2019年07月13日

殺虫剤の選択性

対象とする害虫に対して高い毒性(殺虫活性)を示すが、人畜を含む哺乳動物や有用昆虫など非標的生物に対して低毒性の殺虫剤のことを「選択性殺虫剤」といいます。」(農研機構「農業技術事典」より)


対象害虫が広いものを「選択性が低い」、少ないものを「選択性が高い」といいます。


昔は害虫益虫の区別なく、日本を爆撃した米軍よろしく無差別攻撃する殺虫剤がほとんどだったのですが、現在では特定の害虫を狙う選択性殺虫剤が増えています


ときどき「農薬の毒性はどんどん強くなっている」という被害妄想的記述を目にしますが、実際には選択性が高まることで、人畜や益虫への毒性はどんどん低減しています。

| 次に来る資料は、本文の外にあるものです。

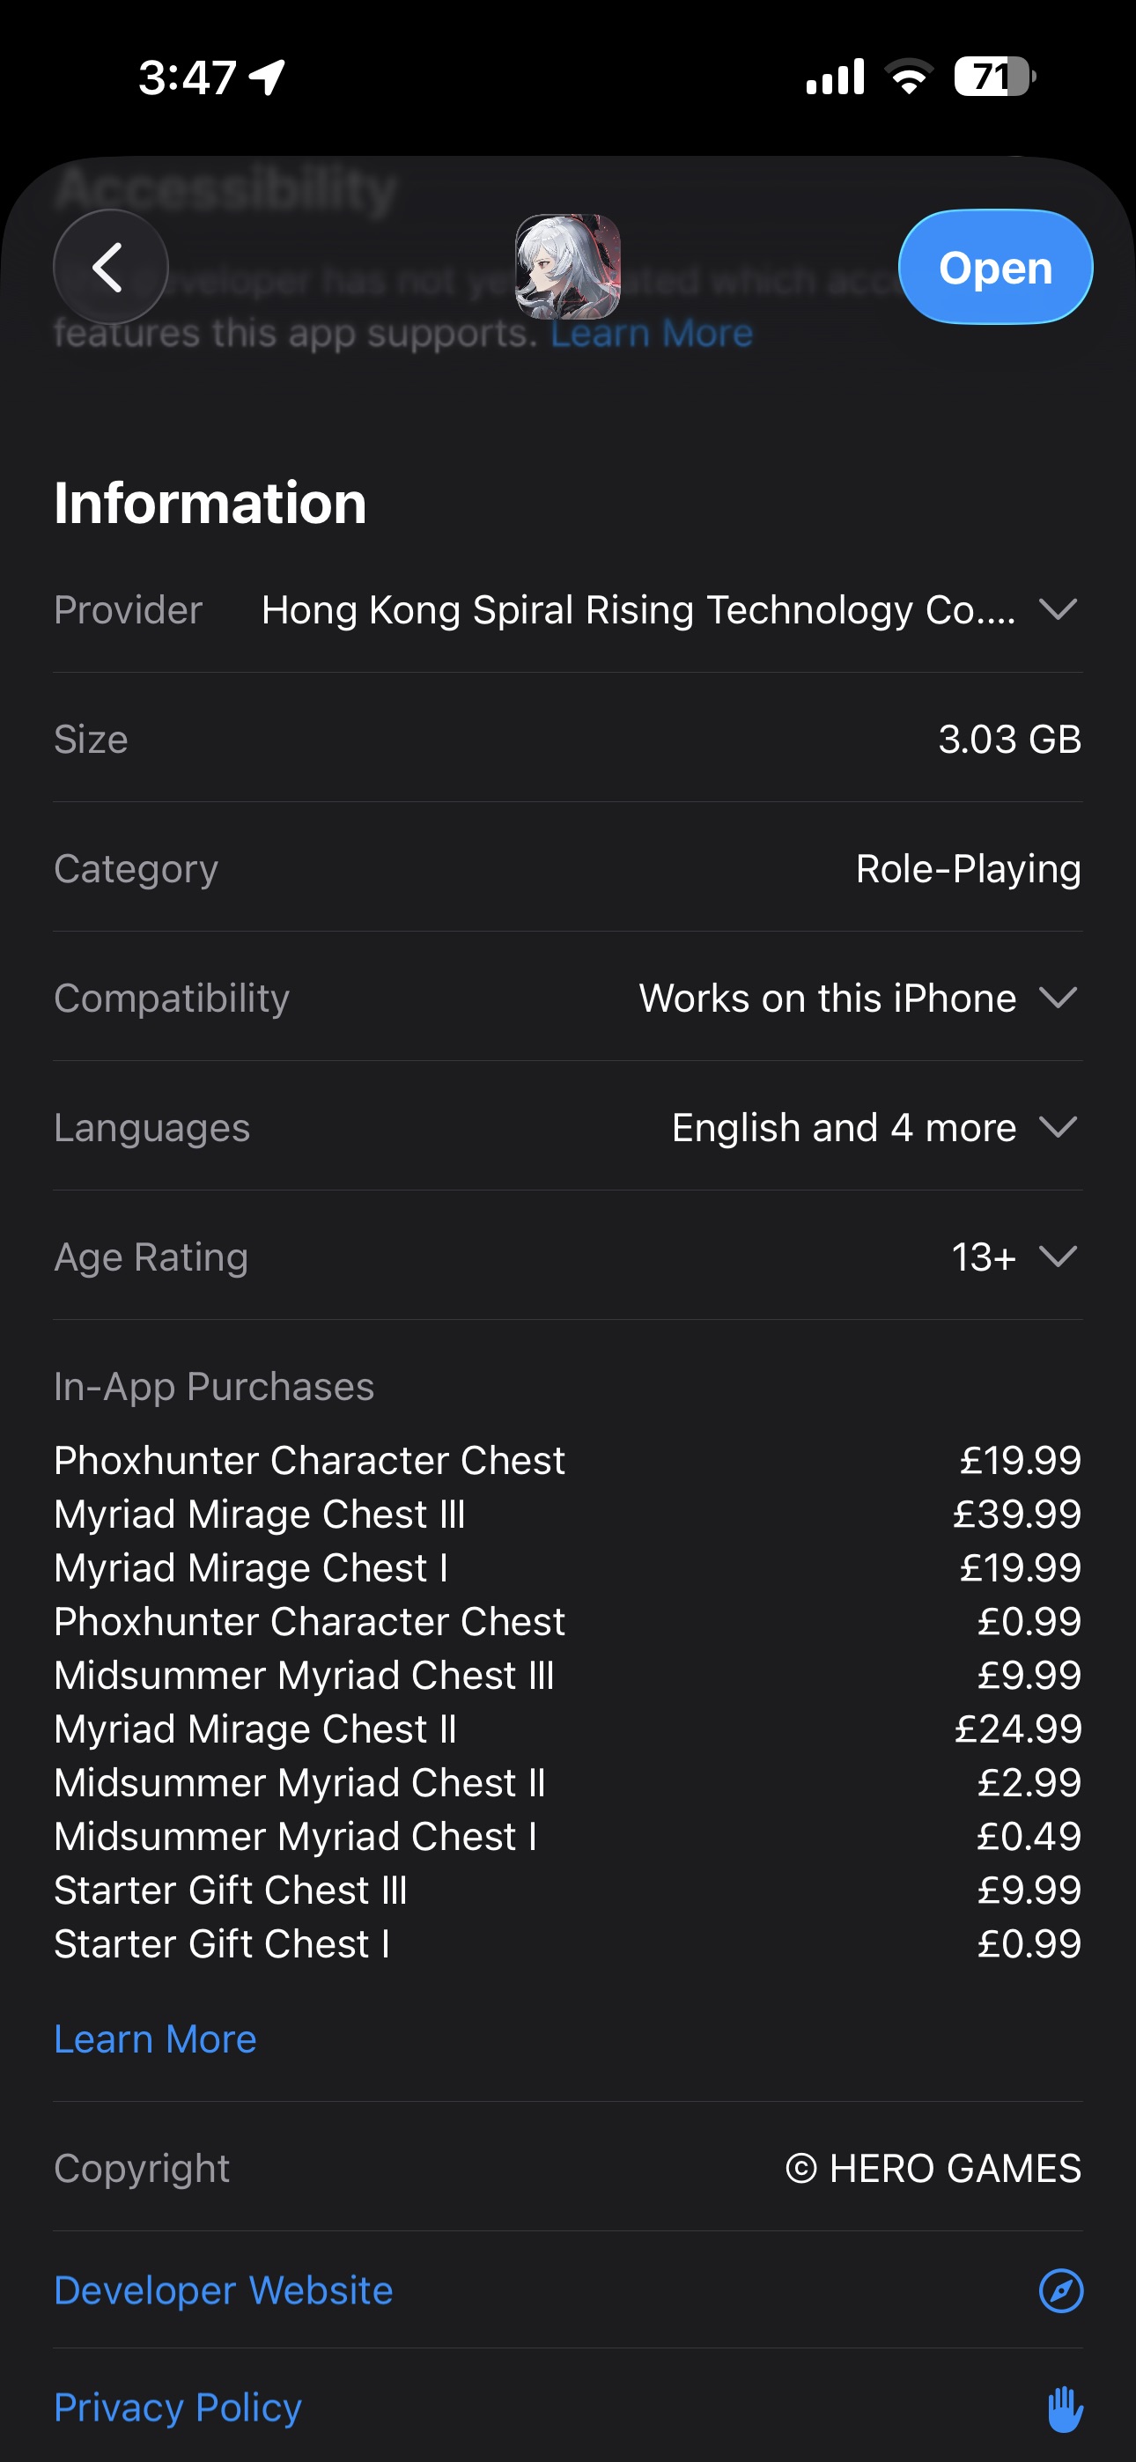Tap Myriad Mirage Chest III purchase row
This screenshot has width=1136, height=2462.
pos(260,1514)
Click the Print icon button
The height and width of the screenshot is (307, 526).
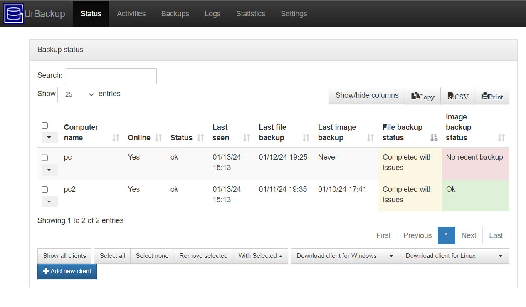492,96
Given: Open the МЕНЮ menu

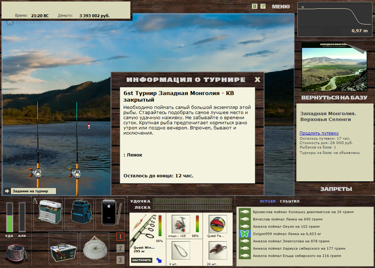Looking at the screenshot, I should 281,7.
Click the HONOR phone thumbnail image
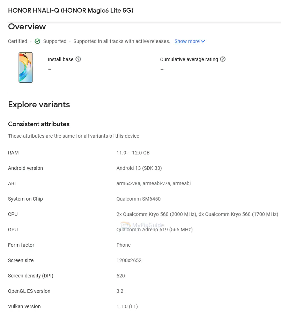The height and width of the screenshot is (319, 281). coord(25,67)
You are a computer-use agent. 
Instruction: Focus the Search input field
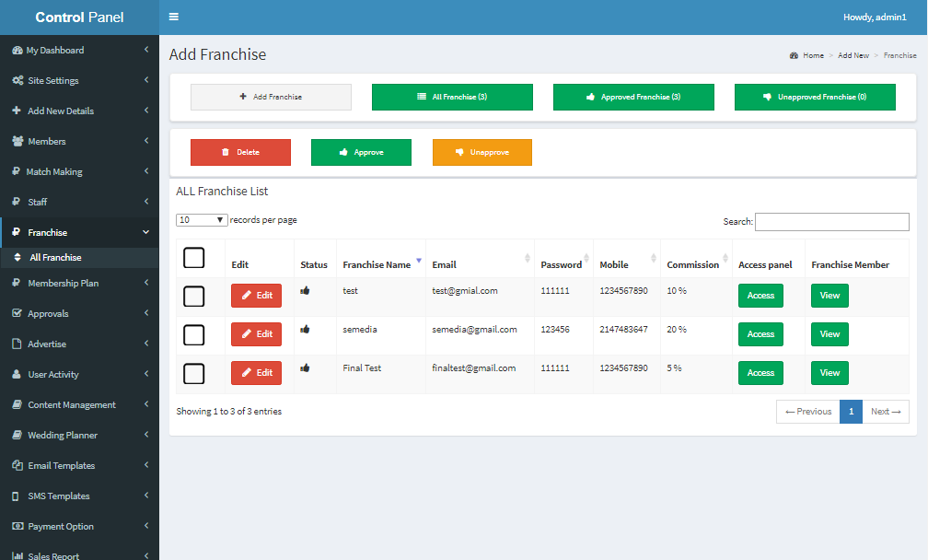click(x=832, y=222)
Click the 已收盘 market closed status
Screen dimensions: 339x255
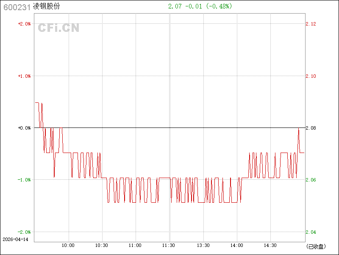(x=316, y=246)
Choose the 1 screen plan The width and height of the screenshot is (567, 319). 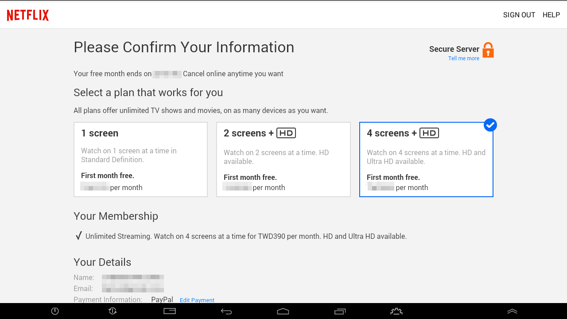click(x=140, y=160)
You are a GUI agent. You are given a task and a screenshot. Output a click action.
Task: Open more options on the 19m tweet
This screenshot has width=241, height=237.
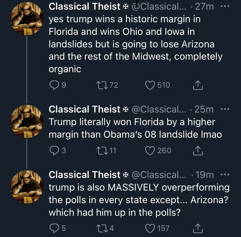[225, 174]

BTはバチルス・チューリンゲンシスという細胞を利用した薬剤で、摂取すると胃の中で殺虫性のたんぱく質を作りだして、虫を死にいたらしめますが、アルカリ性の消化液でしか形成されないため、胃液が酸性の哺乳類には効きません


IGRは脱皮を阻害したり、逆に虫を混乱させて脱皮を無理やり促進したりするクスリなので、脱皮をしないハチには効果がありません


私たちはダニを退治するために殺ダニ剤を使います。つまりダニは普通の殺虫剤では死なないということです。


うちでは前回の防除で、ネオニコ系殺虫剤の代わりに有機リン系殺虫剤のダイアジノンを使いました。ダイアジノンはシンクイガ(の幼虫)やワタムシ・一部のカイガラムシにはよく効きますが、アブラムシには効果が劣るとされています。


実際、散布した後でもアブラムシはわんさか・・・


ガの幼虫を殺せる薬でも、あんな小さなアブラムシを殺すことはできないのです。こんな代物がどうしたら人間に悪影響を及ぼすのか聞きたいくらいです。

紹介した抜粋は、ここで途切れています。